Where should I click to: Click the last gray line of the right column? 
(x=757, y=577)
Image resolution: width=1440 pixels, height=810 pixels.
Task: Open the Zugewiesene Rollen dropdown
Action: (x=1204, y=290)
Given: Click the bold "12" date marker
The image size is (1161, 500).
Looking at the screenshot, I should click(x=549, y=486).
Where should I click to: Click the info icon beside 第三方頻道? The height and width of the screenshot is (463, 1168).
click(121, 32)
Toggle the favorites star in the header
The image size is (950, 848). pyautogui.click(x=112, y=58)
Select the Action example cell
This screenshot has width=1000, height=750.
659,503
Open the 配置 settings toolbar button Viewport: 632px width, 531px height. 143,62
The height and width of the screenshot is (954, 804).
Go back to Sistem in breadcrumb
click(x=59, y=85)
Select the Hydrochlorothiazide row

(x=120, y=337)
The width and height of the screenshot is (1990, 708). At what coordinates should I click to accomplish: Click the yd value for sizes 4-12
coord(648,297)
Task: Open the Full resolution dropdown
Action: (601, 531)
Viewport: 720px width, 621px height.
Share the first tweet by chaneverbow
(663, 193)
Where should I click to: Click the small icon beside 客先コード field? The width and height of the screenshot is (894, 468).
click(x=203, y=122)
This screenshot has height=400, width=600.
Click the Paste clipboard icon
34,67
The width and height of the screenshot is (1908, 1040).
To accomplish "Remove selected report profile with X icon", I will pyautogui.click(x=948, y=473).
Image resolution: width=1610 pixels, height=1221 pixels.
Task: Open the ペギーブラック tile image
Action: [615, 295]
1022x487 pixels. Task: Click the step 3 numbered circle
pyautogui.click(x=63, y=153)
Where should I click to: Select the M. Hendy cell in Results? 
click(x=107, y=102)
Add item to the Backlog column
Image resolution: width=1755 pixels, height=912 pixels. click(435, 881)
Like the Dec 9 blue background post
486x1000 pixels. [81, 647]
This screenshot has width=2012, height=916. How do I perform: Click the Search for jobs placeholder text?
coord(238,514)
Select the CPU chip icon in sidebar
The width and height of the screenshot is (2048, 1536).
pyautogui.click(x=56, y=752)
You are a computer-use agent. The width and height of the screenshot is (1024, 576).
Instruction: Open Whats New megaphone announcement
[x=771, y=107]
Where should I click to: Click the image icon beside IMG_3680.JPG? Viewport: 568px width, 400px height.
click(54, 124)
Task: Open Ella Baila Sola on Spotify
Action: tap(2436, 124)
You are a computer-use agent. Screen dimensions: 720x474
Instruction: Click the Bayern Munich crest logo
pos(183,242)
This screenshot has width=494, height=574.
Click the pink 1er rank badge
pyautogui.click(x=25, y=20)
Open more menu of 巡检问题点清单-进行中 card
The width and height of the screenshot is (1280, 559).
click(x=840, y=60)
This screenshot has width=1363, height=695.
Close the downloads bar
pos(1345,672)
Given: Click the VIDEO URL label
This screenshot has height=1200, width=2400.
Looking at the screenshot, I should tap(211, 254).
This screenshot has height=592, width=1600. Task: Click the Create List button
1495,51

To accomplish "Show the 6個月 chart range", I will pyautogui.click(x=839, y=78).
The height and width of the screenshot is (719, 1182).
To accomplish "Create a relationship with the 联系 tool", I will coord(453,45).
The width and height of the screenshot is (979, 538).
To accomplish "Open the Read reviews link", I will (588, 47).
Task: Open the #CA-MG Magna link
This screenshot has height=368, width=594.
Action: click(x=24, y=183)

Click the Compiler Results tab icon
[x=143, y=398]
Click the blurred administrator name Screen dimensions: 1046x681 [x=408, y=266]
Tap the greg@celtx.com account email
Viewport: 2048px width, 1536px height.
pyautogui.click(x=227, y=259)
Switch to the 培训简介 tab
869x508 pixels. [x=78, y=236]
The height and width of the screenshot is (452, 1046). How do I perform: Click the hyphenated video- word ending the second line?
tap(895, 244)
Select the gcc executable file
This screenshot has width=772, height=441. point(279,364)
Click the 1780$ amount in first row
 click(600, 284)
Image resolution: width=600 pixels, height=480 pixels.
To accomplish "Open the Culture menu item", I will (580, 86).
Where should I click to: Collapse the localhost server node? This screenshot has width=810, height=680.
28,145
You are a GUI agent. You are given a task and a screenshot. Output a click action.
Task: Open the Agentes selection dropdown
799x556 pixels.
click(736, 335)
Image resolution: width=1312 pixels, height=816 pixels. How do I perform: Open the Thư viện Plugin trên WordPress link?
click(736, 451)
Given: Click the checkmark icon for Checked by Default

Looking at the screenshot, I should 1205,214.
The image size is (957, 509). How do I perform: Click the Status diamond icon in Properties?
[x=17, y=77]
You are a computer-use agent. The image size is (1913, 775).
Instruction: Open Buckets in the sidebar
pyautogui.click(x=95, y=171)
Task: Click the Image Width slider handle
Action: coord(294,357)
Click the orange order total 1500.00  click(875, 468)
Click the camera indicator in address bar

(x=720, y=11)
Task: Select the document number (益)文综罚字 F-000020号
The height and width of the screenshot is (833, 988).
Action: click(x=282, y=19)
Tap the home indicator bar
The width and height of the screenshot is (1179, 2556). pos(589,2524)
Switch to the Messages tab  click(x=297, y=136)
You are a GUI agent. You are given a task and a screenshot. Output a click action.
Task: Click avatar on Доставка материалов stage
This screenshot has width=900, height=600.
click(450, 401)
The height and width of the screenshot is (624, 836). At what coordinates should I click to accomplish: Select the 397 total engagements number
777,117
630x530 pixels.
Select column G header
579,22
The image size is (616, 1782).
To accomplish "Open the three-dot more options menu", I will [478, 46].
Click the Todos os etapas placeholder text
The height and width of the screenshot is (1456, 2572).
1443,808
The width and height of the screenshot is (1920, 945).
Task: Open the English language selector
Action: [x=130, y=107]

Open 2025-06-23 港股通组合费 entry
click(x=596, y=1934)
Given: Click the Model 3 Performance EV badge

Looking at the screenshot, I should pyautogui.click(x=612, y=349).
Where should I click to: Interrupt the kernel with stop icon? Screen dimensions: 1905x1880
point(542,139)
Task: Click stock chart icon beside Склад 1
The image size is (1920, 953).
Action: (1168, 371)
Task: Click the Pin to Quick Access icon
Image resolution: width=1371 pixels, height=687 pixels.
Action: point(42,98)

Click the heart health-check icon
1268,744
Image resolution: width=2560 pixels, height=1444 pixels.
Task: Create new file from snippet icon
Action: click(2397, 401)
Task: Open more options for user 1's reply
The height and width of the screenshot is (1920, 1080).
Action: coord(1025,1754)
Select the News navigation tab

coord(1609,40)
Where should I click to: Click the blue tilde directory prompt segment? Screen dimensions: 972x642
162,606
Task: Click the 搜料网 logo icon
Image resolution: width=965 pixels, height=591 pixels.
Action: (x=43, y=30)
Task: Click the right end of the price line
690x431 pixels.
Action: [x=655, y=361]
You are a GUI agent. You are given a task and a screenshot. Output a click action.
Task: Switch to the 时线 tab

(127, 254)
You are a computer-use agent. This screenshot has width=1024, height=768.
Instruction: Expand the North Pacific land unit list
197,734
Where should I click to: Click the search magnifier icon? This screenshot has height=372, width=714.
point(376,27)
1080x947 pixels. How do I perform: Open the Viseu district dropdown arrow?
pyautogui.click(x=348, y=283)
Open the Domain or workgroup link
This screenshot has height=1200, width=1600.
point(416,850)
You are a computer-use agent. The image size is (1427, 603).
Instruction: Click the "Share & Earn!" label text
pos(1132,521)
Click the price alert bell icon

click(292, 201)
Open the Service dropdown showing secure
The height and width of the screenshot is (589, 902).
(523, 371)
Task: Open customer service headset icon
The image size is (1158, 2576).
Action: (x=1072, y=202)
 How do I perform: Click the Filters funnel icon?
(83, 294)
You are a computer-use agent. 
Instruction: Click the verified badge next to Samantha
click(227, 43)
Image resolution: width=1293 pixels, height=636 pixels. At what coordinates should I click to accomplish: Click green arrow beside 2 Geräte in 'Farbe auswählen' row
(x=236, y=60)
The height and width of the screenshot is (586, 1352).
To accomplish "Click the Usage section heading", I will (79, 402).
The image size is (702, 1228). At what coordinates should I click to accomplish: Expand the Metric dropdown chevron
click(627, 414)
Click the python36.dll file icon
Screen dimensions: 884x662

------------------------------------------------

In the records above, locate each line with the word "chart". Copy all such lines.

To accomplish "Show the 6個月 chart range", I will pyautogui.click(x=839, y=78).
Task: Click stock chart icon beside Склад 1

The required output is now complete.